Domingo 6 de septiembre
23 del tiempo ordinario
Marcos 7,31-37
Las noticias y las imágenes del drama de los refugiados que
intentan llegar a Europa nos indignan a muchos, aunque los gobiernos siguen
hablando de números y no de personas con rostro y una historia detrás y la
muerte o la incertidumbre en el presente y el futuro.
Buscamos nuestra tranquilidad, nuestro supuesto bienestar y eso
supone no ver ni oír a quienes sufren.
El evangelio de este domingo nos recuerda un milagro de Jesús:
cura a un sordomudo; una persona que apenas podía comunicarse con los demás.

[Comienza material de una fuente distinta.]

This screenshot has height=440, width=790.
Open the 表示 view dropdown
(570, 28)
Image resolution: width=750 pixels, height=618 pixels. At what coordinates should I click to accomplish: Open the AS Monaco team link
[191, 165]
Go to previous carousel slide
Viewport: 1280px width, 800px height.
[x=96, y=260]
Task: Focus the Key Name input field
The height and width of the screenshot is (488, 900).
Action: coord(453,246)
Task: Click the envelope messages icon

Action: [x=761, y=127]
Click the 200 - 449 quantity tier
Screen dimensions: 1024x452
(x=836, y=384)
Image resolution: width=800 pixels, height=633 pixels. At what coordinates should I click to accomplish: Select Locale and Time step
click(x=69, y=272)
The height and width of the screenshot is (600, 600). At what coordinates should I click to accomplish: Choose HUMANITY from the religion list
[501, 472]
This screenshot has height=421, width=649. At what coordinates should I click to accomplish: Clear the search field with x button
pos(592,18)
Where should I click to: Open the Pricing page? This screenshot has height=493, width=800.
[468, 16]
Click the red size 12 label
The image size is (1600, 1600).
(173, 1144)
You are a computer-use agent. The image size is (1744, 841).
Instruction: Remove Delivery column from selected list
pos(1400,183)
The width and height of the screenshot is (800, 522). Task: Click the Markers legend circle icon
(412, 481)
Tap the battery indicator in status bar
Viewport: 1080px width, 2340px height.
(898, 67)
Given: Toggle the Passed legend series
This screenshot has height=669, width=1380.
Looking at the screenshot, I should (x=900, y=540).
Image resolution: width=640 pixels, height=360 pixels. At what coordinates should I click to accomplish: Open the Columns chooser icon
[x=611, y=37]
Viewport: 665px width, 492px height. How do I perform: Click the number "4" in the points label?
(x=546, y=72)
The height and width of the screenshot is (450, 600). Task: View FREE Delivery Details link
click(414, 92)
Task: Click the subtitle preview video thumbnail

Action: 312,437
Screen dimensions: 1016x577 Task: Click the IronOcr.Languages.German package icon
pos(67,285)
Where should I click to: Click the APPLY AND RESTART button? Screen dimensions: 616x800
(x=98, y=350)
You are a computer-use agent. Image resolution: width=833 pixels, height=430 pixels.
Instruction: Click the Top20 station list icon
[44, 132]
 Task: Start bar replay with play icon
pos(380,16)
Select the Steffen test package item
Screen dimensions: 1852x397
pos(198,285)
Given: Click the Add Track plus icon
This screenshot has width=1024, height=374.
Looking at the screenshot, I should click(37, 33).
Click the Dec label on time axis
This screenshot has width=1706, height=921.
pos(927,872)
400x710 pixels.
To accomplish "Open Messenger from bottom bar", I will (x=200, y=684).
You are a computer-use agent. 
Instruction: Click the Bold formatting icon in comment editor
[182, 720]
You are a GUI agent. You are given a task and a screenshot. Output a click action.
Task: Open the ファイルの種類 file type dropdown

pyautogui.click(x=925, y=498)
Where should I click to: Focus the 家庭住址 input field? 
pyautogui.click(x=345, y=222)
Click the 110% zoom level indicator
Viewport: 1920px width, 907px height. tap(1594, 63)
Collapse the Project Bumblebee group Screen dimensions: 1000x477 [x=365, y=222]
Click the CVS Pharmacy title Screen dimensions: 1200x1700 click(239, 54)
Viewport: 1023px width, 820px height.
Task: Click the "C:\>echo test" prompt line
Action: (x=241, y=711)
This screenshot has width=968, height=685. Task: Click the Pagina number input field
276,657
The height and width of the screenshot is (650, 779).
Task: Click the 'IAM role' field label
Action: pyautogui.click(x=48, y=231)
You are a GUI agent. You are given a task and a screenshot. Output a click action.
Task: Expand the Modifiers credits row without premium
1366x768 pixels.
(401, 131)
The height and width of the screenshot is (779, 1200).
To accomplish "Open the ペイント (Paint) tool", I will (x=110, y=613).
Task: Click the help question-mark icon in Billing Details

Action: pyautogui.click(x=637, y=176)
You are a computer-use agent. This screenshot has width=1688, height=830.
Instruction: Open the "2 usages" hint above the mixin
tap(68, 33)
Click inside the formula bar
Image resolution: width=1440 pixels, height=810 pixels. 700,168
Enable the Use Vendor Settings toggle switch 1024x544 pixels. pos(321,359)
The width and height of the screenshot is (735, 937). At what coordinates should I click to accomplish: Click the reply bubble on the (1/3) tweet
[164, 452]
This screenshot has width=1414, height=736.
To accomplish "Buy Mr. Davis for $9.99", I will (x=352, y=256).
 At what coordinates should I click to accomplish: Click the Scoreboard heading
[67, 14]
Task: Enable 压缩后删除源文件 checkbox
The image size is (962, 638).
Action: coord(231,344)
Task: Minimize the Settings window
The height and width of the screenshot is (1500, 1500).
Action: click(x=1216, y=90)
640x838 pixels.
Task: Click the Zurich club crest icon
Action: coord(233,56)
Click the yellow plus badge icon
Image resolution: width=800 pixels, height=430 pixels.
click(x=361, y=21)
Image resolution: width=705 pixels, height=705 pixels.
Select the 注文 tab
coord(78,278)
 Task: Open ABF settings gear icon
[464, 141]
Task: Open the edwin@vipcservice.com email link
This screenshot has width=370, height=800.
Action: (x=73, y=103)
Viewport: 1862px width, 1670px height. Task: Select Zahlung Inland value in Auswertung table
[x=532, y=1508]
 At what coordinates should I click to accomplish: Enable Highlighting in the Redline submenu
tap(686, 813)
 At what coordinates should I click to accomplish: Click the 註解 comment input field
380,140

Pero Jesús le tiende su mano cariñosa, le cura y le facilita esa
relación con los que le rodean.
También nosotros, a pesar de poder oír y hablar, corremos el
peligro de vivir solos, aislados en esta sociedad.
La soledad se ha convertido en una de las plagas más graves de
nuestra sociedad.
El contacto humano se ha enfriado en muchos ámbitos de nuestra
sociedad. La gente no se siente demasiado responsable de los demás. Cada uno
vive su mundo. No es fácil el regalo de la verdadera amistad.
Hay quienes han perdido la capacidad de llegar a un encuentro
cálido, cordial, sincero. Se sienten demasiado extraños a los demás.
No son ya capaces de entender y amar sinceramente a nadie, y no
se sienten comprendidos ni amados por nadie.
Quizás se relacionan cada día con mucha gente. Pero en realidad
no se encuentran con nadie. Viven aislados. Con el corazón bloqueado. Cerrados
a Dios y cerrados a los demás, son como ”sordomudos“.
Jesús tomó partido por los pobres, los
marginados, los enfermos y los pecadores. Siempre estuvo en medio de ellos y a
ellos dedicó la primera de sus bienaventuranzas y las parábolas de la
misericordia, en que aparece la atención de Dios por lo que estaba perdido.